Session Information
Session 10B, Globalisation and New Liberalism in Education
Papers
Time:
2005-09-10
09:00-10:30
Room:
Science Theatre D
Chair:
Terri Seddon
Contribution
This paper examines and critiques the major impacts of national and global (neo-liberal) education policies during the current intensification of the rule and demands of neo- liberal capital. Such an analysis assumes greater urgency because of the likely progress of the World Trade Organisation and its aims to further `liberalise' `trade in services' (such as education) in the coming period.It develops from research I have been conducting in 2004-5 for the International Labour Organisation, the Public Services International and Education International, investigating the implications for workers' socio-economic securities due to the (neo-) liberalisation of education, focusing on the schooling and further education sectors. Section 1 examines the relationship between education and Capital, identifying three plans Capital has for education. It also summarises the salient effects of global `free trade' and the GATS (General Agreement on Trade in Services) on schooling. It views the intentions and effects of such policies as an intensification of `class war from above', the war of capital on national and global working classes.Section 2 examines the impacts of global (neo-) liberalisation on education workers' securities- their pay/ salaries, conditions of employment, stresses and pressures at work, and their work identity and status. It also examines the impacts on the rights and powers of education trade unions. Section 3 examines the impacts of liberalization in terms of equalities within states.
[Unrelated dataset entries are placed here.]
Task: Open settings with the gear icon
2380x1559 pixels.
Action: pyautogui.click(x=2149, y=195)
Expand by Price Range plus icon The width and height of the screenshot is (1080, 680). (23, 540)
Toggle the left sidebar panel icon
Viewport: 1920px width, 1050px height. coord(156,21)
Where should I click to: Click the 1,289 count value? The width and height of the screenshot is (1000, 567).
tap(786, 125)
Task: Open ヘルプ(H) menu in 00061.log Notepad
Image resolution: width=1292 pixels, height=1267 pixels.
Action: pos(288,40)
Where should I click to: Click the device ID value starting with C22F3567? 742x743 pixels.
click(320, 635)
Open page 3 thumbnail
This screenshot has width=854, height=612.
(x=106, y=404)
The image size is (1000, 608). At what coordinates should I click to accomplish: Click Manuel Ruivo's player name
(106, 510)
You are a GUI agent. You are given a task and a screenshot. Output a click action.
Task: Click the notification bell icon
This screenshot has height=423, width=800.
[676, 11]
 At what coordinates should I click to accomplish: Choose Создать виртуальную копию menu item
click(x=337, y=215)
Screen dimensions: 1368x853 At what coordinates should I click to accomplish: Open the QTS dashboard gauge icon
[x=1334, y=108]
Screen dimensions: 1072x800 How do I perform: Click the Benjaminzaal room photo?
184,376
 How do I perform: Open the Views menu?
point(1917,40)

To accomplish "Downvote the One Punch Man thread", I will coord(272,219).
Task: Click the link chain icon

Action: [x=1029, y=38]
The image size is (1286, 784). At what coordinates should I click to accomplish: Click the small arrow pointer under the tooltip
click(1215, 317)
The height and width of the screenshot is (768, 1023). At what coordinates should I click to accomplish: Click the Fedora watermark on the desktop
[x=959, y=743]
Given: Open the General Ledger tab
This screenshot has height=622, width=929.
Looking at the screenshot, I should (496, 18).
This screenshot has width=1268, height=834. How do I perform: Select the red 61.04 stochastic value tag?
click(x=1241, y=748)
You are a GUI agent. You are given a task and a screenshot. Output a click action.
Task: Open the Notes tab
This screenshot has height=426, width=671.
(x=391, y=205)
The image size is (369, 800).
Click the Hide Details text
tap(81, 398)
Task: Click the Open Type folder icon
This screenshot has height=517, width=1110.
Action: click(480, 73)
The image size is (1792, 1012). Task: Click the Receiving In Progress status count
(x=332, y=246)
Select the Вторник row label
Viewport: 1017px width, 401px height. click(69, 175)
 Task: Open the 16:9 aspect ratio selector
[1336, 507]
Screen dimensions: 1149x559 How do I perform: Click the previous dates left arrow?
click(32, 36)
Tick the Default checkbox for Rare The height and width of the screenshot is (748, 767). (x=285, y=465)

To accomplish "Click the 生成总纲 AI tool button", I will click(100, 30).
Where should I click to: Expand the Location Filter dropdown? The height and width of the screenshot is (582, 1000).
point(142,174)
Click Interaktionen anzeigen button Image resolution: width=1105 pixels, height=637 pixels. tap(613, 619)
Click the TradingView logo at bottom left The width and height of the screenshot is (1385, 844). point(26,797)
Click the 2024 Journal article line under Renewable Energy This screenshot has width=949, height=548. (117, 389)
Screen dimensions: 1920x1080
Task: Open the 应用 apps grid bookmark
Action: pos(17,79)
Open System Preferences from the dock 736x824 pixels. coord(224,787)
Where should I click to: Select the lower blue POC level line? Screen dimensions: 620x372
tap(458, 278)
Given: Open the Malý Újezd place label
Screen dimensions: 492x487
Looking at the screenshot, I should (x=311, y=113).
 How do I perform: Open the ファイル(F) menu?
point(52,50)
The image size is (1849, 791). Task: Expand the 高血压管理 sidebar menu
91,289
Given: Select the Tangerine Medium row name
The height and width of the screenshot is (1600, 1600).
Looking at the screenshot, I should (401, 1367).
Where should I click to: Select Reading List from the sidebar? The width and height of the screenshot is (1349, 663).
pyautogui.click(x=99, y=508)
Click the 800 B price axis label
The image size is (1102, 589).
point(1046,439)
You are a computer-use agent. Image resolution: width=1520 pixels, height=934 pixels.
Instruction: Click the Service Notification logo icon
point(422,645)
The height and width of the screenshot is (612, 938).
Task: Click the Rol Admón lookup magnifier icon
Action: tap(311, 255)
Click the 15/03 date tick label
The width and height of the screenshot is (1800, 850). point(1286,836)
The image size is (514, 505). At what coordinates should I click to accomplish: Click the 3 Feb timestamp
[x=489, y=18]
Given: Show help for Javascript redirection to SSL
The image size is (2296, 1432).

Firstly, this section examines the impacts on student access- the distributional aspects of state or public sector service provision in terms of who `delivers' or operates schooling and further education, where, and to whom. Secondly, this section examines the deepening of `raced' and gendered social class educational and subsequent economic and social inequalities within `liberalising' states in both the developed world and the developing world. The paper ends by calling for and giving examples of resistance to the global (neo-) liberal capitalist agenda in schooling and education.Case study examples will be drawn globally, but in particular from England and Wales, the Republic of Ireland, Spain, Portugal, Finland and states in central and Eastern Europe. The responsibility for the analysis and conclusions are my own rather than those of the organizations for whom I carried out the initial survey and research.